● **Work order**: Scan the material below and count each line with the string "Open". Reply with the count alone.

● **Supplied records**:
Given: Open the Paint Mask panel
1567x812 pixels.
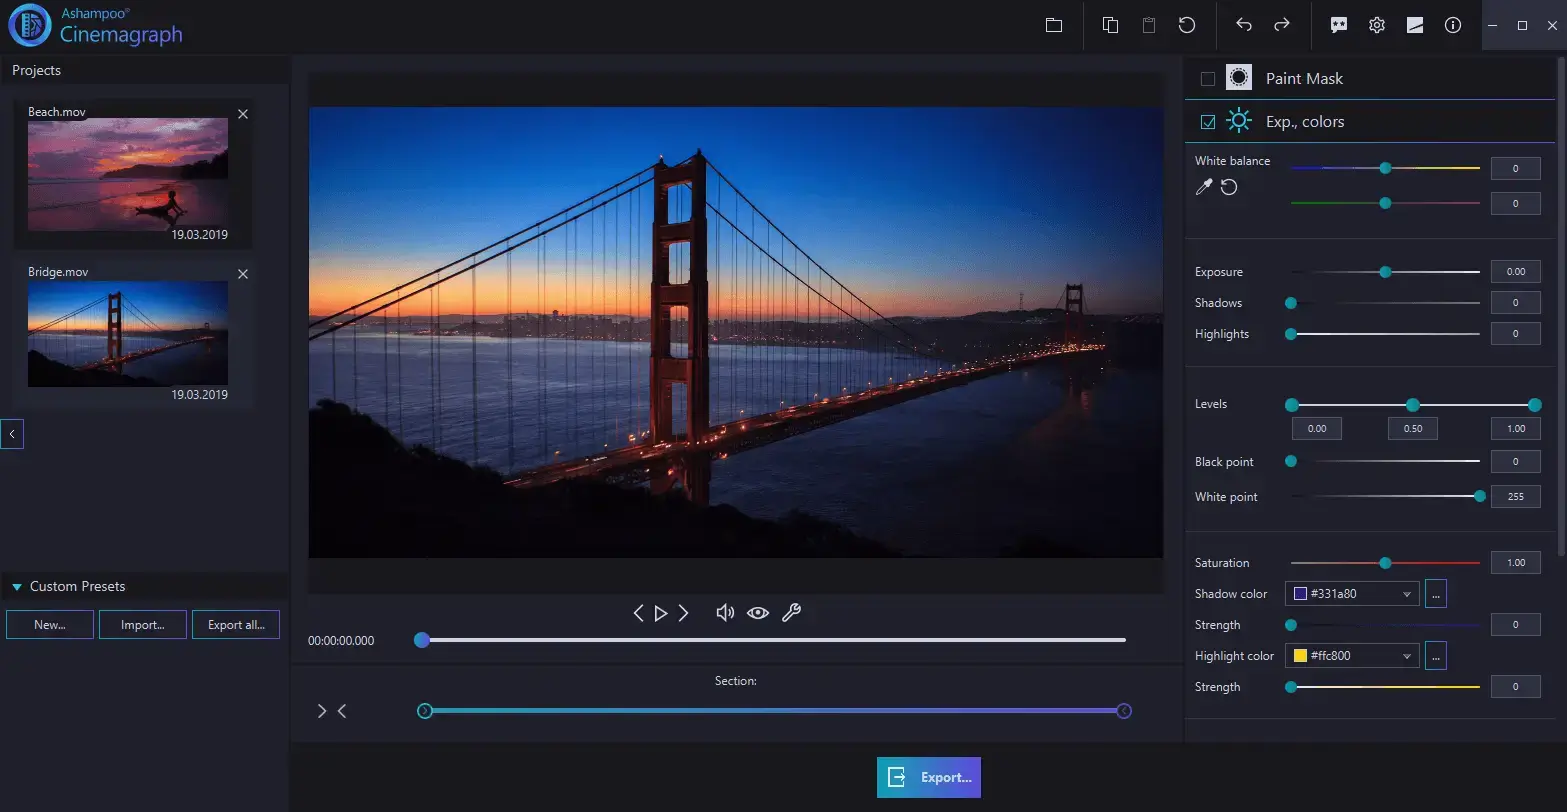Looking at the screenshot, I should pyautogui.click(x=1304, y=78).
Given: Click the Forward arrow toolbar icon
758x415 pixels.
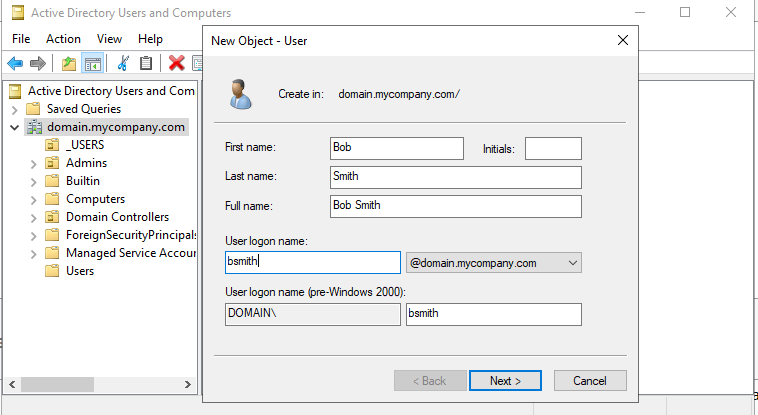Looking at the screenshot, I should 38,63.
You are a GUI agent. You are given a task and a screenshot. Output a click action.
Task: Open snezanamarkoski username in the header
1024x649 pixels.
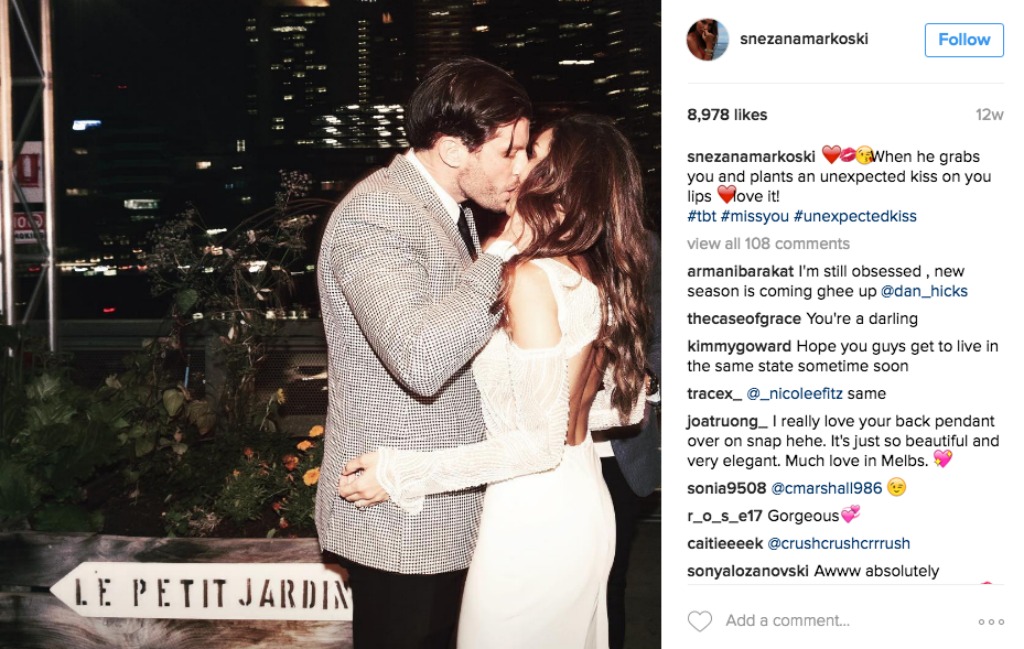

● **Written answer**: 2